Support for working parents

Improved support for working parents can also make a positive difference, according to Elaine.

‘I’ve been here for 14 years and I’ve lived in other jurisdictions including Scotland and the Cayman Islands.

‘One of the things that I found very hard coming to Guernsey was the sense that the infrastructure didn’t necessarily support the working parent demographic as well as it could do.

‘There are lots of small changes that can make a big difference to make sure that we have the right policies of population management to allow the necessity microcosm; the relationships that together feed in to meet Guernsey a successful prosperous economic place,’ she said. ‘So that we make sure that if you need people before school hours and after school hours, that we have things there.

‘But do we have the bus timetables right to make sure we accommodate parents.

‘Could the schools open earlier and close later so that it matches better to the working day or could things be done more flexibly whether it be in terms of opening or closing times, or term times?

‘It sounds quite humdrum, but actually given the huge number of working parents that we’ve got, it just feels to me that there’s scope there to make things better.

‘And in so doing, partly help with things like the unemployment stats and help with things like rescaling and upskilling – so some of the work that for example Susie Crowder’s group [Bright Futures] are doing in terms of looking at the whole demographic and getting people into lots of different roles.

‘When you start to think about it, there are lots of other people who, from a wellbeing perspective, if they can help plug in, we’re hopefully helping the overall health and wellbeing of Guernsey PLC. And of course, all of that plays into prosperity, and wellbeing and making Guernsey as Gavin St Pier [the president of Policy & Resources) said, the best place to live and work.’

Improved dialogue on how to take forward discrimination legislation is also noted by Elaine, who is committed to sensible and proportionate implementation of the law.

The outlook

Elaine acknowledges that the island could be in for a bumpy economic ride in the coming months in the wake of the Covid-19 pandemic.

The finance sector has shielded us economically, she says, and will continue to do so.

But if near neighbours, and the UK in particular, catch an economic fever the effects will be felt here too.

That includes potential negative effects on unemployment.

Critically, though, she says that the island is resilient and will get through it – with Chamber there to support people and its members through these turbulent times.

That optimistic outlook also extends to the fallout from any post-Brexit deal or otherwise between the UK and EU – which she describes as an opportunity.

‘We have always adapted and survived.

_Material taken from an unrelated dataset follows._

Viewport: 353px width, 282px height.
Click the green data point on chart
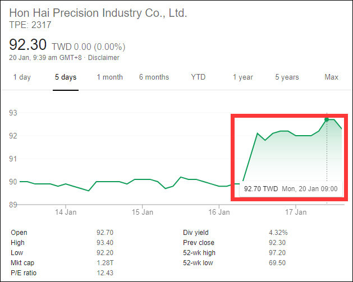point(327,119)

We’re not necessarily risk takers as much as Jersey, but actually prudent risk taking is fine and has always served Guernsey well.

‘It’s always been quite innovative. I don’t think Brexit poses as much fear as has perhaps been portrayed.

‘I think already, the new normal is not being in the EU and it’s not having any demonstrable impact at the moment on business.

‘The short answer is that we will all just adapt and survive, and hopefully thrive.’

And in a concluding comment that brings us full circle about getting things done, Elaine says: ‘Carpe diem, let’s get on with it.’